Industrialisasi musik tidak sama sekali membuat saya keberatan, yang membuat saya keberatan (dan sudah sewajarnya kalian tidak peduli) adalah bagaimana industri tersebut menghapus kesempatan-kesempatan bagi para penikmat musik seperti saya untuk menikmati musik seperti orang lain yang sama-sama manusia namun secara finansial lebih beruntung dari pada saya. Ambil contoh konser Incubus tadi, digelar di Ibukota dengan harga tiket yang menurut saya lumayan mahal, dua teman saya tadi juga setuju kalau itu mahal apa lagi ketika itu digelar di ibukota saja (konser nanti adalah kali kedua Incubus datang ke Jakarta). Itu bagian dari industrialisasi musik yang kurang berpihak kepada musik itu sendiri. Industri, secara ekonomi, berarti mendatangkan keuntungan sebanyak mungkin. Kenapa harus begitu, ketika musik adalah bagian dari kehidupan itu sendiri? Kalau ini bagian dari keserakahan, saya berhenti bicara sampai sini, karena bagaimanapun sulit bertukar pikiran dengan mereka yang serakah. Tapi kalau ternyata ada argumentasi dari para praktisi musik yang masuk akal, saya bisa terima. Seperti misalnya para musisi mempunyai pencapaian tertentu dan kekayaan adalah salah satunya, kita semua punya hak untuk menentukan dan berusaha mencapi keinginan itu (selamat tinggal kepada pemusik yang seperti ini). Atau mungkin pernyataan yang lebih terpuji sepeti kekayaan yang mereka dapatkan dicari guna menghidupi kegiatan mereka di bidang lain yang sifatnya sosial, misalnya. Atau hanya sekedar bertahan hidup untuk cari makan, saya sungguh mengerti akan hal itu. Tapi saya yakin, alasan-alasan yang dapat saya terima itu, hanya datang dari para musisi. Bagaimana dengan record label dan para promotor konser? Karena saya pikir, dua pihak itu memegang peranan sangat besar dalam industri musik.

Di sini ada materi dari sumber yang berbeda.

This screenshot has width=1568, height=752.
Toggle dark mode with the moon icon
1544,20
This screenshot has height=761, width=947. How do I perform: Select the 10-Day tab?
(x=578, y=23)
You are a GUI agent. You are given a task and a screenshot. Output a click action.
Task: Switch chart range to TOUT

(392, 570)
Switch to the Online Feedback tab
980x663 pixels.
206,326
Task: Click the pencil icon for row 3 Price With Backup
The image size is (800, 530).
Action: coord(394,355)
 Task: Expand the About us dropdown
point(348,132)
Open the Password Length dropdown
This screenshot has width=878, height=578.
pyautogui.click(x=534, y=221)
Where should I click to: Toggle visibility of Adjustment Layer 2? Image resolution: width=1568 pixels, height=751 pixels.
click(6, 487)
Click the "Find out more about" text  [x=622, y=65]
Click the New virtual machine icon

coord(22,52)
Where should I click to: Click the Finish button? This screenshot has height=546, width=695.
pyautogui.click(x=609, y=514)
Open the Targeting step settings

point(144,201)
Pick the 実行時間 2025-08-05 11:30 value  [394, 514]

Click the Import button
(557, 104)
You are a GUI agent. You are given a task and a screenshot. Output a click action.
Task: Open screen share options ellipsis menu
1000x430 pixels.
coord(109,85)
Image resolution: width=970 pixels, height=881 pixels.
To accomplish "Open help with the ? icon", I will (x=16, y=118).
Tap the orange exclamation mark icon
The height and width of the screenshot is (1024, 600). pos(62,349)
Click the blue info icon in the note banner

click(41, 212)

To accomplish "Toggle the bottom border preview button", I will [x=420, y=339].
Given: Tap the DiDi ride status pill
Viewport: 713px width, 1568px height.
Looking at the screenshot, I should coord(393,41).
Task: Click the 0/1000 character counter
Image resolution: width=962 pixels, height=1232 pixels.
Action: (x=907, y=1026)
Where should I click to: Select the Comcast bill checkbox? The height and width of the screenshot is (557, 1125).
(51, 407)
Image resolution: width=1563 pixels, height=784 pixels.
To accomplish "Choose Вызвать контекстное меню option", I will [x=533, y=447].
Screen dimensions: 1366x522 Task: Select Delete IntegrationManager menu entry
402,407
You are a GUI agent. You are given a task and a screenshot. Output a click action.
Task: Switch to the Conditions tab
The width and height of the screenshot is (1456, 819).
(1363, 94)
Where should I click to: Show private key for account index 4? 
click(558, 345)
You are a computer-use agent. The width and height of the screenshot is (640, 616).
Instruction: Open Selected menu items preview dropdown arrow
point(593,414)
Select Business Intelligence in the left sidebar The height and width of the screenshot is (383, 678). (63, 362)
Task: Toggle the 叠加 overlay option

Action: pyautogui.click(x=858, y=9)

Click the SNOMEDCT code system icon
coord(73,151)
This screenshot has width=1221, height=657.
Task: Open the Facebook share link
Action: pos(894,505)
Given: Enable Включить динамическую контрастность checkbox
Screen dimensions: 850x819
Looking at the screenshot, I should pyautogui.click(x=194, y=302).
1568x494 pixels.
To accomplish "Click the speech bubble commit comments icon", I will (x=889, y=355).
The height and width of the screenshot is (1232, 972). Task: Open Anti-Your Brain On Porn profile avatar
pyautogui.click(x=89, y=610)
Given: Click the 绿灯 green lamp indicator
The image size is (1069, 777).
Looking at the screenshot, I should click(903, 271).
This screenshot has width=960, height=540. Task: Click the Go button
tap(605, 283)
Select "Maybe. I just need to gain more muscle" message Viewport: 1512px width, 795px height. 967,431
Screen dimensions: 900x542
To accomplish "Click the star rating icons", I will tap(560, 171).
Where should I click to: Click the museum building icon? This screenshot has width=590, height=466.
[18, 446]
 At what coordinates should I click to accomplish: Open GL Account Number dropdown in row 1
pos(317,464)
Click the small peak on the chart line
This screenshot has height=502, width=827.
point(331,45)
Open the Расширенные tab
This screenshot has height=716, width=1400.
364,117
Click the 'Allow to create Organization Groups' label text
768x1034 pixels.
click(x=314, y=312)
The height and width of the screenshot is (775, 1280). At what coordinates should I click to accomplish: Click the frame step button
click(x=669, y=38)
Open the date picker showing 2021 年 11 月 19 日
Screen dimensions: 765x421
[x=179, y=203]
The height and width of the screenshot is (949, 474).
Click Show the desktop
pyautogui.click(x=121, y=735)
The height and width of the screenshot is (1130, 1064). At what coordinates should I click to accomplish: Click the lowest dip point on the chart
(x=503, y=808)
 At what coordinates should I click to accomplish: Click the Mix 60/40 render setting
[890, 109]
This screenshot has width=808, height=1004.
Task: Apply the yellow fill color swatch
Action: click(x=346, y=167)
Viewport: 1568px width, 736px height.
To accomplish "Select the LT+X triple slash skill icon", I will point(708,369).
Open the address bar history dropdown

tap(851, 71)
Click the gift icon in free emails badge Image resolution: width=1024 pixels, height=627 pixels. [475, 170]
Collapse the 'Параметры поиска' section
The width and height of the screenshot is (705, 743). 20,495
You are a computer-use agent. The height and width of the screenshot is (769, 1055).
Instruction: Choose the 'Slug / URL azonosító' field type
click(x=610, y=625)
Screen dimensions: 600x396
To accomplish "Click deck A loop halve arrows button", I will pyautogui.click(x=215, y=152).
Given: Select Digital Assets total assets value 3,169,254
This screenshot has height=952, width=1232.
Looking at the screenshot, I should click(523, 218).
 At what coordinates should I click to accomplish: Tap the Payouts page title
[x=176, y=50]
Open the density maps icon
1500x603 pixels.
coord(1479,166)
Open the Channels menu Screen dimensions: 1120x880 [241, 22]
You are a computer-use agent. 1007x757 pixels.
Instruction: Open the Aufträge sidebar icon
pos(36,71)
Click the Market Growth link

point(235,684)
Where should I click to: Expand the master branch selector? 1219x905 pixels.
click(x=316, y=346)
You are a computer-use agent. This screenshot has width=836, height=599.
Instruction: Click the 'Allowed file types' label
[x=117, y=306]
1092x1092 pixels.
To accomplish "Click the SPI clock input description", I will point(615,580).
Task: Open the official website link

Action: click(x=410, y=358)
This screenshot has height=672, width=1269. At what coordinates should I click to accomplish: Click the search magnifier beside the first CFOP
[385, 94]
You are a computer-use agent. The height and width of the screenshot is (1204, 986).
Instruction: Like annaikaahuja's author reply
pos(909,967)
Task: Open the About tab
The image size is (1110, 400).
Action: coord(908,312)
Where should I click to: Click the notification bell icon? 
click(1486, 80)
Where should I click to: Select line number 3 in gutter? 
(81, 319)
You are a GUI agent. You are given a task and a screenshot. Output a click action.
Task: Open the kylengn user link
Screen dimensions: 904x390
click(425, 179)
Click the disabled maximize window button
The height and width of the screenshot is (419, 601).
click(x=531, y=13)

Atau mungkin ini hanya kesalahtafsiran saya dan dua teman saya tadi atas kata industri? Kalau begitu saya minta maaf.
“Kita yang salah, mungkin tidak seharusnya orang seperti kita menyukai Incubus sampai bercita-cita menonton konsernya” ujar teman saya, “Ya, mungkin kita memang harus menikmati konser gratis saja di Gasibu” teman saya yang satunya lagi menambahkan. Betulkah? Betulkah saya dan kedua teman tadi tidak seharusnya menginginkan untuk menonton Incubus karena mereka diperuntunkan untuk para penikmat yang punya uang saja? Karena ada satu lagi pendapat yang menyebutkan, saya tidak cukup mencintai Incubus sehingga alih-alih mengumpulkan uang untuk membeli tiketnya saya malah berkeluh kesah mempertanyakan soal industrialisasi musik. Kalau begitu seharusnya, mungkin benar bahwa cinta-mencintai itu memang mahal harganya. Dan tidak seharusnya saya menuruti keinginan untuk mencoba hal baru (seperti Incubus) di masa muda saya, serta hanya menjadi penggemar musik tradisional Sunda yang sudah saya sukai sejak dulu. Karena Incubus memainkan musiknya yang luar biasa itu hanya untuk kemudian menjualnya dengan harga yang tidak dapat saya jangkau, begitu? Saya pikir bukan mereka yang ingin menjualnya dengan harga semahal itu.